### Page extract

== Segment start ==

Post
Topic
Board Service Announcements (Altcoins)
Re: When did Nakowa first show up?
by
PacoMartin
on 21/06/2014, 21:53:41 UTC
When nakowa first started winning big I spoke to an experienced gambling site operator about it. He told me words to the effect of "welcome to running a casino; that's how it is; you'll never be able to stop worrying about people cheating you". Smiley

Steve Wynn used to quote something his father told him: “The minute you stop watching a person in gaming, money sticks in the hands of angels”.

In 1963, Steve Wynn's father died of complications from open heart surgery in Minneapolis, leaving $350,000 of gaming debts, shortly before Wynn graduated from Penn with a Bachelor of Arts degree in English. Wynn took over running the family's bingo operation in Maryland. His success allowed him to invest in a small stake for the Frontier Hotel and Casino in Las Vegas, where he and his wife, Elaine, moved in 1967. Between 1968 and 1972 he also owned and operated a wine and liquor importing company. He managed to parlay his profits from a land deal in 1971 (the deal involved Howard Hughes and Caesars Palace) into a controlling interest in the the Golden Nugget Las Vegas (which had been operating since 1946). I think he had to fire a third of the staff because they were cheating. It was so ingrained in the culture, that people would say I have to cheat, I don't make enough money.

But he also said that running on honest business helps in the long run. When he was in the wine and liquor business he had a good reputation. When he bought the casino one of his old customers called him up and said every day about a dozen of the employees from the casino come into my place to get drinks and divide up the chips they stole that day.

So I think your honest persona helped you with the 1300 BTC snafu. As near as I could tell about 95% of the investors were in favor of you simply rolling back the bets.

== Segment end ==

### Supplied entries
== Segment start ==

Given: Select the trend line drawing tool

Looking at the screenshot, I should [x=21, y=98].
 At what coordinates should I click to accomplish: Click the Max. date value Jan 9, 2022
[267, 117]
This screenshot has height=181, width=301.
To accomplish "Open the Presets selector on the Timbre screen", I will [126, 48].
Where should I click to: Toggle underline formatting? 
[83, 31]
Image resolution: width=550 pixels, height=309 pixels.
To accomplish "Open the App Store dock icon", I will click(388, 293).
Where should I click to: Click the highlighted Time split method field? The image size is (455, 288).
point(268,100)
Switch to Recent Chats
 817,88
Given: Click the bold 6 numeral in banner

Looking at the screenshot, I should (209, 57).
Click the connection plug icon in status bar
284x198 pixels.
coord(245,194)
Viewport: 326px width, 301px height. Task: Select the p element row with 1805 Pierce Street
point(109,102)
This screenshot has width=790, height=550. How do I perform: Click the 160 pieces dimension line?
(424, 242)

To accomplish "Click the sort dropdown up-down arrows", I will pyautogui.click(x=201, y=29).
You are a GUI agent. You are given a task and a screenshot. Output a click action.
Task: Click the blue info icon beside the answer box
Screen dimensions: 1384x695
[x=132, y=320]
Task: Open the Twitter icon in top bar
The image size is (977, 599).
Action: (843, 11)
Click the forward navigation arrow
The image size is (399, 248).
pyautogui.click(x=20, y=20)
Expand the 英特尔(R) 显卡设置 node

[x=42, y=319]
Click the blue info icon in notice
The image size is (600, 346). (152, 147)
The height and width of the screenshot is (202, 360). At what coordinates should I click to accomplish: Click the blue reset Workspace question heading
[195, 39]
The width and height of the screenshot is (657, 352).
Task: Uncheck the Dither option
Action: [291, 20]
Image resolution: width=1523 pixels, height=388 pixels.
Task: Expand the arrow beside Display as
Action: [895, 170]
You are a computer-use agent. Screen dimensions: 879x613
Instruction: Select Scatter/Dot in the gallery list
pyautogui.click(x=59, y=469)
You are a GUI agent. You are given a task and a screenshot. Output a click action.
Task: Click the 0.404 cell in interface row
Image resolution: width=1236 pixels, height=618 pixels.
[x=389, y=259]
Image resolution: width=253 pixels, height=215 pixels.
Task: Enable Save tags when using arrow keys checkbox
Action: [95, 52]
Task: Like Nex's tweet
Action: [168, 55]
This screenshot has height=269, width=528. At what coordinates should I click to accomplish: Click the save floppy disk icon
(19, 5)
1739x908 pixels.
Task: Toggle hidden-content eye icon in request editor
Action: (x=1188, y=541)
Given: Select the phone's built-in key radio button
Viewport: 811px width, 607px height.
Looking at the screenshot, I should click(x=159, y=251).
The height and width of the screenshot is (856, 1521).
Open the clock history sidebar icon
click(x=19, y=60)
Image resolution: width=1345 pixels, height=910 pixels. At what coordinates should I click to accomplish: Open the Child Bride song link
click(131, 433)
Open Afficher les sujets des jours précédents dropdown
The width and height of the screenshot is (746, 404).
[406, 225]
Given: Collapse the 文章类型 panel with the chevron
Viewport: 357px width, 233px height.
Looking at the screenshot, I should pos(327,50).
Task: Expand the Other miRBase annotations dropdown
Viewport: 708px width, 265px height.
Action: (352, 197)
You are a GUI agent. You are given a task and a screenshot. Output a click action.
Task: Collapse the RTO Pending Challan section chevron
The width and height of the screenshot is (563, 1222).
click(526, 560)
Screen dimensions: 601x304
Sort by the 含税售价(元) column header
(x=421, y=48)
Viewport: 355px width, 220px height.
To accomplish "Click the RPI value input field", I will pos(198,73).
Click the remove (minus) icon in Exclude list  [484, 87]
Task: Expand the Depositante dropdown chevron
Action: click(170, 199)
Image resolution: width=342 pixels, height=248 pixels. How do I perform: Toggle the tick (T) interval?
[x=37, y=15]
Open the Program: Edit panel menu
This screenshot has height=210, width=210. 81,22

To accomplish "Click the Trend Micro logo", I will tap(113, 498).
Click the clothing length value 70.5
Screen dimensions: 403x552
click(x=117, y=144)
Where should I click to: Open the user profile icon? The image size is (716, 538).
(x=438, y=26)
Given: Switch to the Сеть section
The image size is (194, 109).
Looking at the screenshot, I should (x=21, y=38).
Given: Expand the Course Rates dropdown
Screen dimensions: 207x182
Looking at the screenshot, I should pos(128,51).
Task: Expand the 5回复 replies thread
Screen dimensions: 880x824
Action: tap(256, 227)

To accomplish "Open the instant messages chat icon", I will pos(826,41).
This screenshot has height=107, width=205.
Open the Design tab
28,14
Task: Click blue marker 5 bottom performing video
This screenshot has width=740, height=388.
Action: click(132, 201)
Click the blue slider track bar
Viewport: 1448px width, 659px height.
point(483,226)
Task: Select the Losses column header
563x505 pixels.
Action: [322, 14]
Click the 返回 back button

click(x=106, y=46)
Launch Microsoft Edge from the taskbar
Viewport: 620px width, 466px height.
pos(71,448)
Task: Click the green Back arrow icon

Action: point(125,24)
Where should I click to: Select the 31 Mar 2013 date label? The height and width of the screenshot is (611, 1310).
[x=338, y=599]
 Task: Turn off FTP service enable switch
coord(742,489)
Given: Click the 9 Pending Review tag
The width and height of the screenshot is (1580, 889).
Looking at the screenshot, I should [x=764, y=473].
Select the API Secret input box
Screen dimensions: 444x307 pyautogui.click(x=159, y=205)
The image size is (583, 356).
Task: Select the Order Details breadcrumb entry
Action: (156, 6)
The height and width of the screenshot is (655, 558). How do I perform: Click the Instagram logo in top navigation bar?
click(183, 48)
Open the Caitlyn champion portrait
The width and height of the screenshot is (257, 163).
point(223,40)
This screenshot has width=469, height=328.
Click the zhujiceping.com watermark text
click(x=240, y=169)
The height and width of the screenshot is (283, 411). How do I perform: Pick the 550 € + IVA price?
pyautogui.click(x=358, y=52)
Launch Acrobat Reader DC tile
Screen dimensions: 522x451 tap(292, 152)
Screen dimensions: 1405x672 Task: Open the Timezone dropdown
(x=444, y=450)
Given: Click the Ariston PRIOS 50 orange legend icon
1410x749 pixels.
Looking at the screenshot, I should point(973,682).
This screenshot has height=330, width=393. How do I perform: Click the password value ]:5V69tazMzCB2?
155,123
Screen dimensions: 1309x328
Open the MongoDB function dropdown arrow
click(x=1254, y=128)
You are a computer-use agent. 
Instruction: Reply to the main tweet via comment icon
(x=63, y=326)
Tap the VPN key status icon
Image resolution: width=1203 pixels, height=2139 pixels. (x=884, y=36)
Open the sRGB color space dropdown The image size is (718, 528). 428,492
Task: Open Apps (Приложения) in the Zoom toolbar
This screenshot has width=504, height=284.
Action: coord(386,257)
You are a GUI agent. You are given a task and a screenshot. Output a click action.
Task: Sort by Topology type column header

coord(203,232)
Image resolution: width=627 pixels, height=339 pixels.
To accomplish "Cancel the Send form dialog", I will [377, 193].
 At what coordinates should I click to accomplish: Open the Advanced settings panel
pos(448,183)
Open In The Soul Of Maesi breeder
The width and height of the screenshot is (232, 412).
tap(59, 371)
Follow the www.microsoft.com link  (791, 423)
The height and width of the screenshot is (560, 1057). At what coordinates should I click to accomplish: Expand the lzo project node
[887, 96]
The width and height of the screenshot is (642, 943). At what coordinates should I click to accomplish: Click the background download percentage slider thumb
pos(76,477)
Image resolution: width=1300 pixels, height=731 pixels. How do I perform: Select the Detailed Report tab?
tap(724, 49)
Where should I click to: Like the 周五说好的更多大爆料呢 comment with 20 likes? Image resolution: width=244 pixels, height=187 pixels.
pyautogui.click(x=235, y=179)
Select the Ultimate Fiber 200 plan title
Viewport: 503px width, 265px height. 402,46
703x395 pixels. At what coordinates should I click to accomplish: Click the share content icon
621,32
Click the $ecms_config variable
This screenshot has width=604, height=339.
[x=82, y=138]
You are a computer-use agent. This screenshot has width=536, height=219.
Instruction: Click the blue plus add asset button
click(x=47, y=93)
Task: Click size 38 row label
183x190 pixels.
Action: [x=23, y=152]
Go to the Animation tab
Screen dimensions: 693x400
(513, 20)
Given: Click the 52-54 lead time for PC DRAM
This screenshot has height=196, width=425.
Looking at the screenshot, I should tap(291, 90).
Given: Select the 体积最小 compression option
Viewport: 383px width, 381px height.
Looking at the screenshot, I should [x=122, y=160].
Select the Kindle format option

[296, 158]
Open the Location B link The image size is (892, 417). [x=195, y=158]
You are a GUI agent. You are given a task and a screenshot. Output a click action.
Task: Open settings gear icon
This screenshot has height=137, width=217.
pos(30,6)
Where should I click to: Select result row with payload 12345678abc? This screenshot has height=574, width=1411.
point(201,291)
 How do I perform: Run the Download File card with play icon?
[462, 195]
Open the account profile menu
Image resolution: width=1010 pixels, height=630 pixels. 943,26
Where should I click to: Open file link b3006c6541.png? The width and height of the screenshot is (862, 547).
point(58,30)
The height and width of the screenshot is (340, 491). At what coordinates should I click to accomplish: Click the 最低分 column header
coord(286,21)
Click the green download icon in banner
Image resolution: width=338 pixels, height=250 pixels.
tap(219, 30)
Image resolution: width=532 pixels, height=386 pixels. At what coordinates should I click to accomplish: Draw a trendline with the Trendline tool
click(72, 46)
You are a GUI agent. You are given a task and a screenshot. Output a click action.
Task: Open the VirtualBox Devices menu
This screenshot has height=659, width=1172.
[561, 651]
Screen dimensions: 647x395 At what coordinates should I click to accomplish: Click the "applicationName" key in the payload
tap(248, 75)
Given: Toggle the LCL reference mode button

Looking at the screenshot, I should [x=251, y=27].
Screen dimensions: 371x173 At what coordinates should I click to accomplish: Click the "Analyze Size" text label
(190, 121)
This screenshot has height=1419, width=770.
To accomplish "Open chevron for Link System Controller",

== Segment end ==

### Study questions
• 1. Summarize the forum post in two sentences.
• 2. According to the forum post, how much in gaming debts did Steve Wynn's father leave when he died?
• 3. List every business that the forum post says Steve Wynn ran, owned, or held a stake or interest in.

### Activity answers
• 1. The writer recalls that when nakowa started winning big, an experienced gambling site operator said that running a casino means never ceasing to worry about being cheated, and the post follows Steve Wynn's path from his family's bingo operation to a controlling interest in the Golden Nugget Las Vegas, where the writer thinks a third of the staff had to be fired for cheating. The post adds Wynn's view that honest business helps in the long run and credits the addressee's honest persona with helping in the 1300 BTC snafu.

• 2. $350,000

• 3.
- The family's bingo operation in Maryland
- The Frontier Hotel and Casino in Las Vegas (a small stake)
- A wine and liquor importing company
- The Golden Nugget Las Vegas (a controlling interest)